4

My situation is that a SQL statement which is not predictable, is given to the program and I need to do pagination on top of it. The final SQL statement would be similar to the following one:

SELECT * FROM (*Given SQL Statement*) b 
OFFSET 0 ROWS FETCH NEXT 50 ROWS ONLY;

The problem here is that the *Given SQL Statement* is unpredictable. It may or may not contain order by clause. I am not able to change the query result of this SQL Statement and I need to do pagination on it.

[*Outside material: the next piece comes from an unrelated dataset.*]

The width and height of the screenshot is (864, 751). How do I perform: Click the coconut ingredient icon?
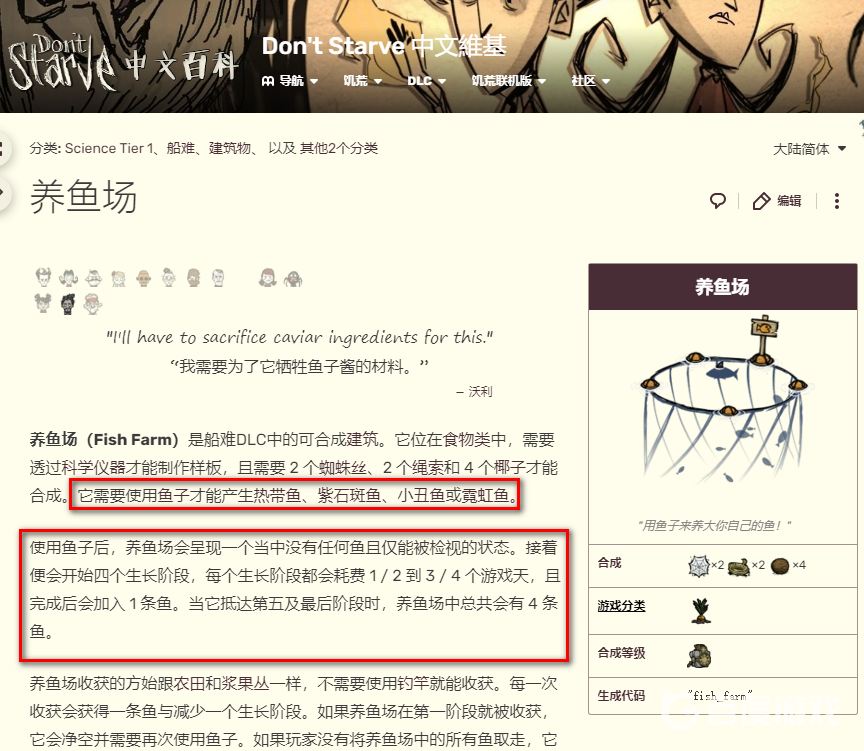(x=780, y=565)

I searched for solution on the Internet, but all of them suggested to use an arbitrary column, like primary key, in order by clause. But it will change the original order.

shA.t
  • 16,580
  • 5
  • 54
  • 111
Code Chewer
  • 41
  • 1
  • 4
  • See http://stackoverflow.com/questions/10064532/the-order-of-a-sql-select-statement-without-order-by-clause So - you should add a ORER BY. I guess youi could just check GIVEN SQL Statment and add ORDER BY 1 to order by the first column if nmot specified – AntDC Mar 14 '17 at 10:31
  • You say "I am not able to change the query result of this SQL Statement", does that also mean you cannot change the statement before the result is obtained? You need to clarify in your question _exactly_ what can, and can't, be changed in the system to get the result you want. At what point in the data flow are you involved? Do you have access to the database or are you just operating on data flowing from one place to another? Basically, what's the system architecture? – Tony Mar 14 '17 at 10:52
  • Thank you for your reply. I can change the statement before execution without affecting the original result. The problem is the statement is unknown. Even I can change it, I am not sure the impact of changing it. There is no complicated system architecture involved in this question. I am only responsible for doing pagination on any SQL statement received by the application and output the result. – Code Chewer Mar 14 '17 at 11:05
  • If you cannot rely on deterministic ordering from the inner query, then it is not feasible to carry out pagination in the database. A more reliable alternative would be to return the whole result set to the application and allow it to paginate based on the (arbitrary) order of the results (assuming there's a front end application of some kind generating the inner query). – Ed Harper Mar 14 '17 at 11:15
  • You are right. It is no way to guarantee the ordering is deterministic, so the order by clause in inner SQL statement may be useless in this case. But the size of database is large, so it is not possible to return all the query result and do pagination later. – Code Chewer Mar 14 '17 at 11:46

5 Answers5

3

The short answer is that it can't be done, or at least can't be done properly.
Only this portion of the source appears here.